= Ulla Eson Bodin =

Swedish textile artist and designer

Ulla Eson Bodin

Ulla Birgitta Eson Bodin née Ericsson (1935–2009) was a Swedish textile artist who designed textiles for everything from interior furnishings to costumes for the stage. For over 30 years, she worked at Almedahls AB where she became head designer. As professor of the Swedish School of Textiles at the University of Borås, she helped to establish the international reputation of her department as well as Sweden's association with smart textiles.

==Early life and education==
Born in Gothenburg on 11 May 1935, Ulla Birgitta Eson Ericsson was the daughter of the architect Karl Harald Ericsson and Sara Katarina Rosina née Norling. She was brought up in Borås where her father worked. After studying pattern making at the School of Textiles, from 1955 to 1958, she studied textile art at the Gothenburg College of Art and Design (HDK Högskolan). In 1958, she married Gustaf Harald Bodin with whom she had three children: Johan, Sofia and Josefina.

==Career==
After completing her studies, Eson Bodin divided her time as a freelance designer and an employee at textile firms including Bohus Stickning and Almedahls. From the early 1970s, she became Almedahls' principal designer of patterns, creating lively and colourful cotton prints which have continued to attract interest in the second-hand market. Working mainly with a variety of natural materials, she designed clothes, interior furnishings, leather wear, slippers, knitted items, underwear and nightwear. Her creations for leisure wear collections produced by FOV Fabrics and Almedahls gained popularity abroad, particularly in Germany and the UK.

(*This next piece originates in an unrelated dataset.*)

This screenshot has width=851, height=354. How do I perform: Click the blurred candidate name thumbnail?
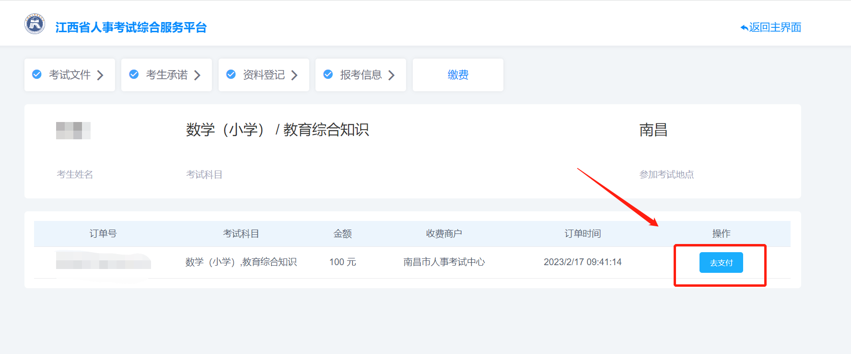(73, 131)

In the early 1990s, she began to devote some of her time to giving courses in textile prints, tricot items, display and fashion illustrations at the Borås Textile School. In 1996, she was appointed adjunct professor, increasingly developing her skills as a teacher and researcher. In 1998, she established the Stickakademi bringing together students, designers, educators and textile producers interested in tricot knitting.

In the early 2000s, in collaboration with Folke Sandvik AB, Eson Bodin developed cullus, a flexible knitted material used in sound proofing. She went on to design costumes for the opera productions at Vadstena Academy and taught costume design at Gothenburg University's school of opera.

Ulla Eson Bodin died on 19 August 2009. She is buried together with her husband at the St Sigfrid cemetery in Borås. An extensive exhibition of her work was held in the Borås Museum of Art in early 2010.